Sermons

Summary: Dated 1988. Part dialogue, part conversation, between the preacher and his wife. Pain is caused by absenting ourselves from those against whom we have a grievance. Mothers understand compassion and challenge the rest of us to reconcile.

It is very appropriate that Margaret join me in bringing the message today… appropriate not only because she is a mother, but also because today’s message was inspired by both of our mothers … both hers and mine.

Several years ago my mother was sitting in her living room reading the newspaper with its usual dreary display of wars and rumors of war, with page after page of deceit, theft, muggings, and all the rest. She threw the paper down in disgust and snapped with an irritated air, "Why can’t we all just learn to love each other?" "Why can’t we all just learn to love each other?” And I, theologian that I am supposed to be, made some learned reply about the pervasiveness of human sin, “All have sinned and come short of the glory of God” and all that … but she just shook her head and said, "Well, I don’t see why we have to have all this fighting."

Then, more recently, when I was in Louisville just a few weeks ago, I spent one evening with Margaret’s parents.

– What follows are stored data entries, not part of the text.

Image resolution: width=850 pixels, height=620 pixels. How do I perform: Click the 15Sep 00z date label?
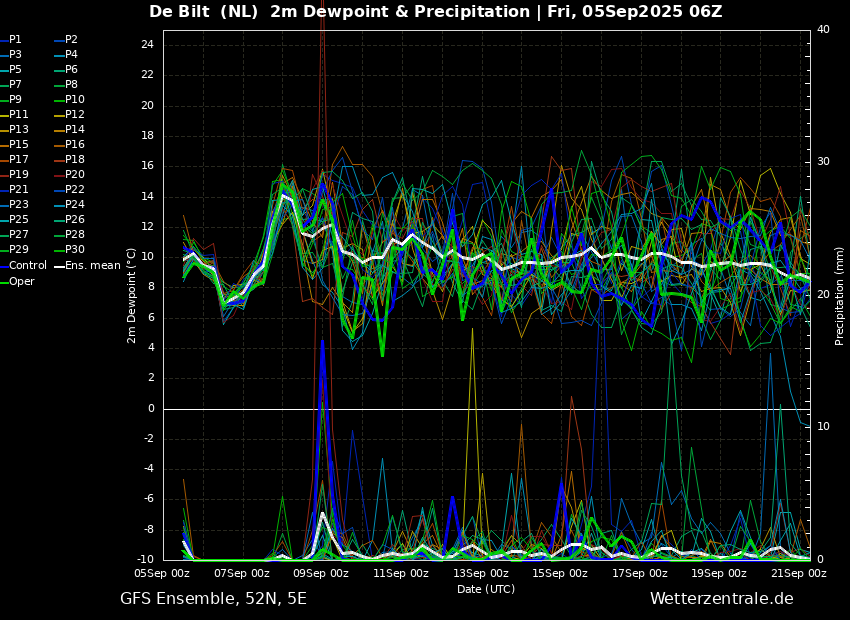pyautogui.click(x=559, y=573)
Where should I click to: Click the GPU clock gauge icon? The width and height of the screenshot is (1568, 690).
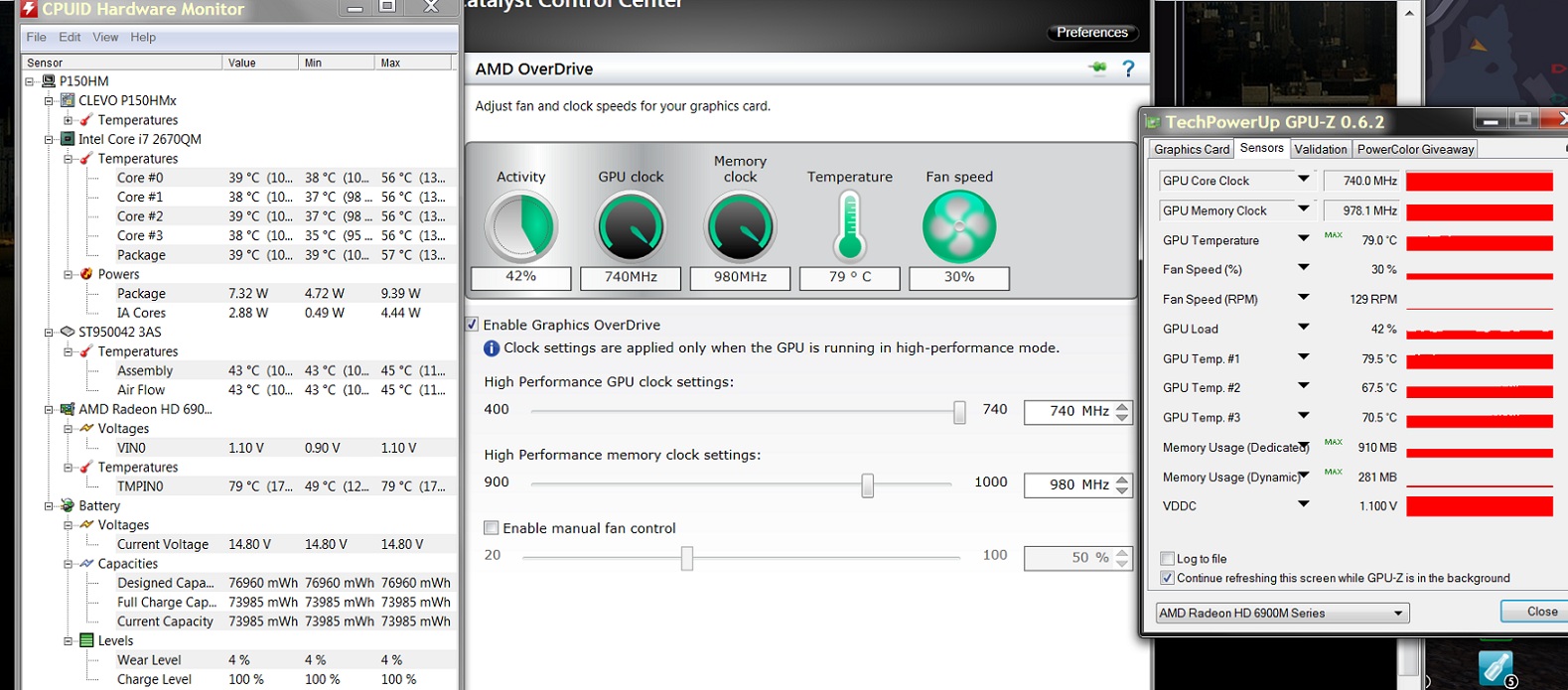(x=631, y=226)
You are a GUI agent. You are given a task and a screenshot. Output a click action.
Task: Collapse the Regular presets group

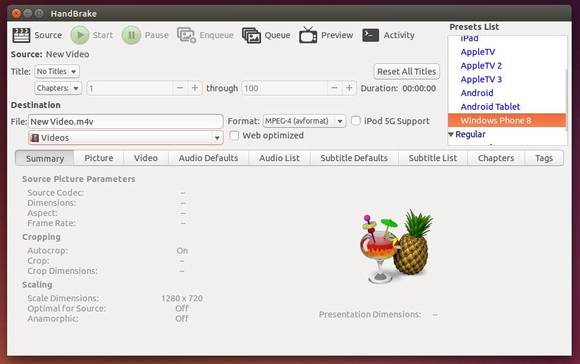(451, 134)
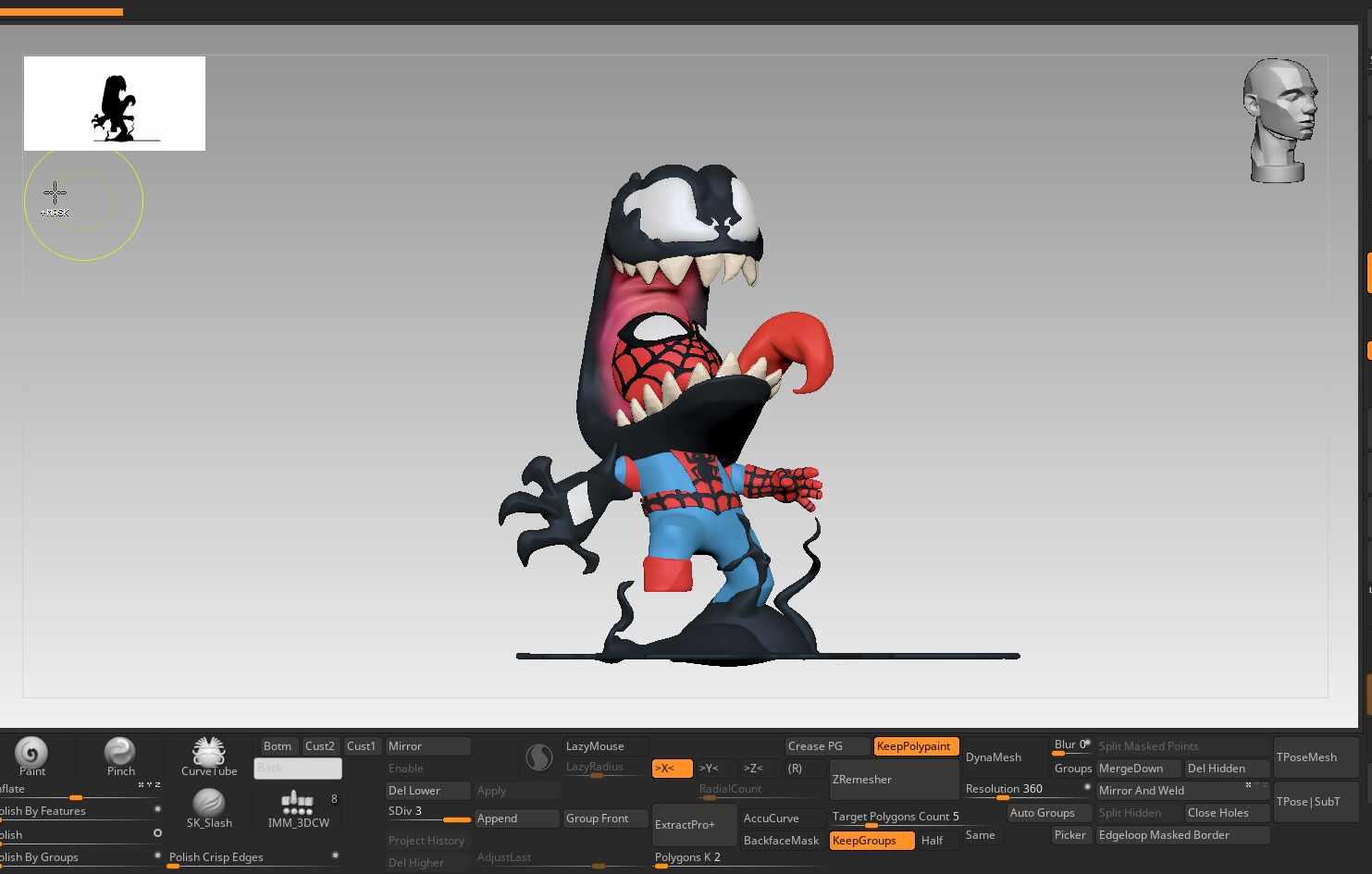Screen dimensions: 1372x874
Task: Turn off KeepGroups for ZRemesher
Action: [871, 841]
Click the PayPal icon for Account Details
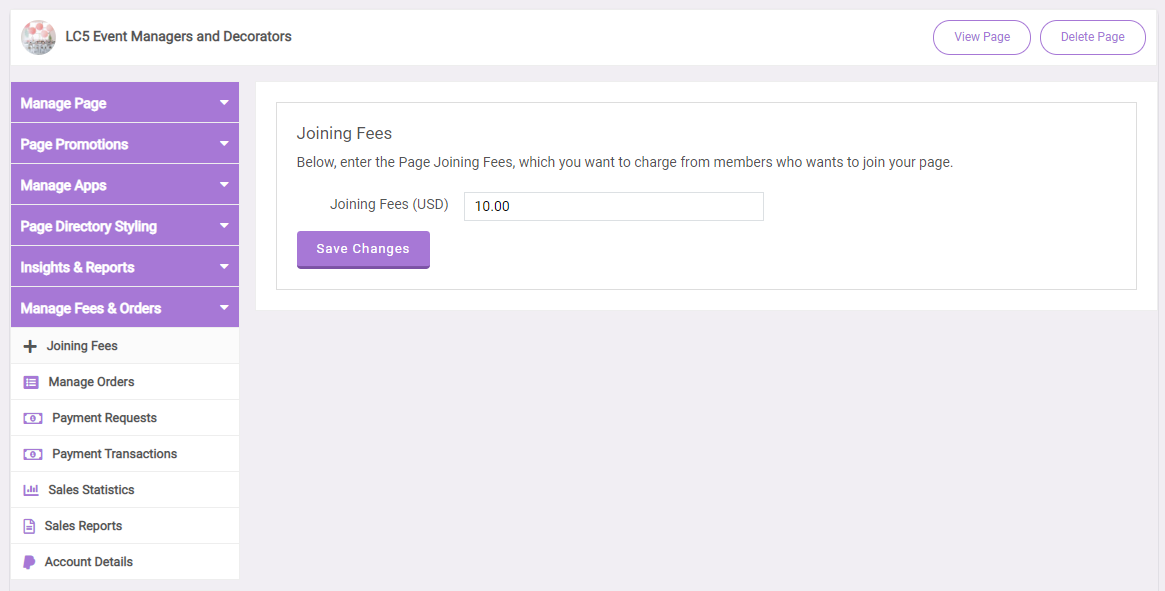The width and height of the screenshot is (1165, 591). pyautogui.click(x=29, y=562)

We watched the national news, which treated us to accounts of fighting in Israel, bombings in Ireland, and the beginning of a revolt in Poland. And immediately after that we subjected ourselves to a real blockbuster entertainment show... a documentary about Rommel’s Africa campaign during the Second World War. Real fun evening! But not without reward … for three or four times, every time we saw a battle scene, my mother-in-law pronounced "You men are all so silly ... fighting and killing. You don’t see women doing that."

Never mind that most nations do not draft women into combat roles. And never mind that the Israeli troops do include women. Again she pronounced the verdict, and it fell on my head and on my father-in-law like the last judgment had come; "You men are all so silly."

And so on this mother’s day, Margaret and I pay tribute to our mothers and their sage advice, couched in language that every political scientist in the world would call naïve: mothers who seem to have an answer that the rest of the world cannot buy; mothers who cut through all the rhetoric and call for peace and justice and reconciliation and love. "Why can’t we all just learn to love each other?" "You men are all so silly"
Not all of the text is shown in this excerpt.